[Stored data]
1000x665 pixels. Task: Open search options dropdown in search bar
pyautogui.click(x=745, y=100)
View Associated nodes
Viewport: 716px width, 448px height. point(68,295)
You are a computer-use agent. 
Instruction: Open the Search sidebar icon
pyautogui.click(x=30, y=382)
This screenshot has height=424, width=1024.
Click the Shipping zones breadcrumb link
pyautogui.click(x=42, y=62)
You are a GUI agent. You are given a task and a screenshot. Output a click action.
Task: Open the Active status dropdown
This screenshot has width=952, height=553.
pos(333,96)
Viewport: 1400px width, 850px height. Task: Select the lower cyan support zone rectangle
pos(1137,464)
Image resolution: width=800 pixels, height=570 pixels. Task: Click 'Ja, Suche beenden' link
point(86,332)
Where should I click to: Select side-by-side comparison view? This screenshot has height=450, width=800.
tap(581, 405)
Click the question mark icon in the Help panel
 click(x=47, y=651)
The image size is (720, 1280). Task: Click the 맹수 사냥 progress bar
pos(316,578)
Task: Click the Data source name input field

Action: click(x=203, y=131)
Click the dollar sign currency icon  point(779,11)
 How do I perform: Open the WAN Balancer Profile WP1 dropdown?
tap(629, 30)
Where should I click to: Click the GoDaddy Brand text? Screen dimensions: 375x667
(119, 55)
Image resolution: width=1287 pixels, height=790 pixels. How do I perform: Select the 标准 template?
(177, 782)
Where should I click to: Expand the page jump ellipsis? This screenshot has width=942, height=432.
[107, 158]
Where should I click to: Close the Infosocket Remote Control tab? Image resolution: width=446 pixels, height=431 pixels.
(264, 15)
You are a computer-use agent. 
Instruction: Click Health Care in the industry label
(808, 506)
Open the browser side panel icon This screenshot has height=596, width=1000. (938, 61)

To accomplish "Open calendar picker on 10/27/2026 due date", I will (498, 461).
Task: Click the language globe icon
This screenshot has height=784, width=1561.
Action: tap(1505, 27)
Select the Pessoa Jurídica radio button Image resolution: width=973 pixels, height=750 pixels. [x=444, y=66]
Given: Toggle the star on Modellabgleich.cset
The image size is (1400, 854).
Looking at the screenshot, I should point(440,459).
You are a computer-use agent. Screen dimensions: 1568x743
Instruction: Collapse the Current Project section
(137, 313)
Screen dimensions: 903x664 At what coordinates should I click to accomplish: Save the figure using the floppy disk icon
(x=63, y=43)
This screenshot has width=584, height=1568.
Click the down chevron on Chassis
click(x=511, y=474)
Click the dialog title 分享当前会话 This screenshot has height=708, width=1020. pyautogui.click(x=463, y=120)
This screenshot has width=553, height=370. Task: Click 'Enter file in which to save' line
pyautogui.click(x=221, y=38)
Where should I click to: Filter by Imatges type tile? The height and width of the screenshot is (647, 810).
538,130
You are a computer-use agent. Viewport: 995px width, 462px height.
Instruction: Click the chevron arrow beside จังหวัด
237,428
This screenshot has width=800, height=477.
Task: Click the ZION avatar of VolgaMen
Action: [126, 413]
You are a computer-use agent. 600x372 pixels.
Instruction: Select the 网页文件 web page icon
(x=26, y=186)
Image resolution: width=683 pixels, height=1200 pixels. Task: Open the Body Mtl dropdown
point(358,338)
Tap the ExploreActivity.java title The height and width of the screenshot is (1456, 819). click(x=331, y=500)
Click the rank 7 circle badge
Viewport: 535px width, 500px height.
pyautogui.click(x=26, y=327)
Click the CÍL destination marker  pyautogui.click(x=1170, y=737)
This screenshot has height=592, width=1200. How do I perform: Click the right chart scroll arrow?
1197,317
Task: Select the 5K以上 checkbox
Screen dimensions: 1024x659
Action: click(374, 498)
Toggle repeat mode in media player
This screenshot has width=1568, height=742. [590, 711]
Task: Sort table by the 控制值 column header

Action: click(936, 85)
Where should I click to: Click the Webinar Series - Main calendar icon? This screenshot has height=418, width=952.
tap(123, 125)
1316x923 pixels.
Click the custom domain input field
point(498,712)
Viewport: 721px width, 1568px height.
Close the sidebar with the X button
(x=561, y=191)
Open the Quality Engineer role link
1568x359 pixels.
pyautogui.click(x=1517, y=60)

> TASK DESCRIPTION
Each entry should be written out again exactly, with no word left out.

> YOUR SOLUTION
1000x665 pixels. Task: Open search options dropdown in search bar
pyautogui.click(x=745, y=100)
View Associated nodes
Viewport: 716px width, 448px height. point(68,295)
You are a computer-use agent. 
Instruction: Open the Search sidebar icon
pyautogui.click(x=30, y=382)
This screenshot has height=424, width=1024.
Click the Shipping zones breadcrumb link
pyautogui.click(x=42, y=62)
You are a GUI agent. You are given a task and a screenshot. Output a click action.
Task: Open the Active status dropdown
This screenshot has width=952, height=553.
pos(333,96)
Viewport: 1400px width, 850px height. Task: Select the lower cyan support zone rectangle
pos(1137,464)
Image resolution: width=800 pixels, height=570 pixels. Task: Click 'Ja, Suche beenden' link
point(86,332)
Where should I click to: Select side-by-side comparison view? This screenshot has height=450, width=800.
tap(581, 405)
Click the question mark icon in the Help panel
 click(x=47, y=651)
The image size is (720, 1280). Task: Click the 맹수 사냥 progress bar
pos(316,578)
Task: Click the Data source name input field

Action: click(x=203, y=131)
Click the dollar sign currency icon  point(779,11)
 How do I perform: Open the WAN Balancer Profile WP1 dropdown?
tap(629, 30)
Where should I click to: Click the GoDaddy Brand text? Screen dimensions: 375x667
(119, 55)
Image resolution: width=1287 pixels, height=790 pixels. How do I perform: Select the 标准 template?
(177, 782)
Where should I click to: Expand the page jump ellipsis? This screenshot has width=942, height=432.
[107, 158]
Where should I click to: Close the Infosocket Remote Control tab? Image resolution: width=446 pixels, height=431 pixels.
(264, 15)
You are a computer-use agent. 
Instruction: Click Health Care in the industry label
(808, 506)
Open the browser side panel icon This screenshot has height=596, width=1000. (938, 61)

To accomplish "Open calendar picker on 10/27/2026 due date", I will (498, 461).
Task: Click the language globe icon
This screenshot has height=784, width=1561.
Action: tap(1505, 27)
Select the Pessoa Jurídica radio button Image resolution: width=973 pixels, height=750 pixels. [x=444, y=66]
Given: Toggle the star on Modellabgleich.cset
The image size is (1400, 854).
Looking at the screenshot, I should point(440,459).
You are a computer-use agent. Screen dimensions: 1568x743
Instruction: Collapse the Current Project section
(137, 313)
Screen dimensions: 903x664 At what coordinates should I click to accomplish: Save the figure using the floppy disk icon
(x=63, y=43)
This screenshot has width=584, height=1568.
Click the down chevron on Chassis
click(x=511, y=474)
Click the dialog title 分享当前会话 This screenshot has height=708, width=1020. pyautogui.click(x=463, y=120)
This screenshot has width=553, height=370. Task: Click 'Enter file in which to save' line
pyautogui.click(x=221, y=38)
Where should I click to: Filter by Imatges type tile? The height and width of the screenshot is (647, 810).
538,130
You are a computer-use agent. Viewport: 995px width, 462px height.
Instruction: Click the chevron arrow beside จังหวัด
237,428
This screenshot has width=800, height=477.
Task: Click the ZION avatar of VolgaMen
Action: [126, 413]
You are a computer-use agent. 600x372 pixels.
Instruction: Select the 网页文件 web page icon
(x=26, y=186)
Image resolution: width=683 pixels, height=1200 pixels. Task: Open the Body Mtl dropdown
point(358,338)
Tap the ExploreActivity.java title The height and width of the screenshot is (1456, 819). click(x=331, y=500)
Click the rank 7 circle badge
Viewport: 535px width, 500px height.
pyautogui.click(x=26, y=327)
Click the CÍL destination marker  pyautogui.click(x=1170, y=737)
This screenshot has height=592, width=1200. How do I perform: Click the right chart scroll arrow?
1197,317
Task: Select the 5K以上 checkbox
Screen dimensions: 1024x659
Action: click(374, 498)
Toggle repeat mode in media player
This screenshot has width=1568, height=742. [590, 711]
Task: Sort table by the 控制值 column header

Action: click(936, 85)
Where should I click to: Click the Webinar Series - Main calendar icon? This screenshot has height=418, width=952.
tap(123, 125)
1316x923 pixels.
Click the custom domain input field
point(498,712)
Viewport: 721px width, 1568px height.
Close the sidebar with the X button
(x=561, y=191)
Open the Quality Engineer role link
1568x359 pixels.
pyautogui.click(x=1517, y=60)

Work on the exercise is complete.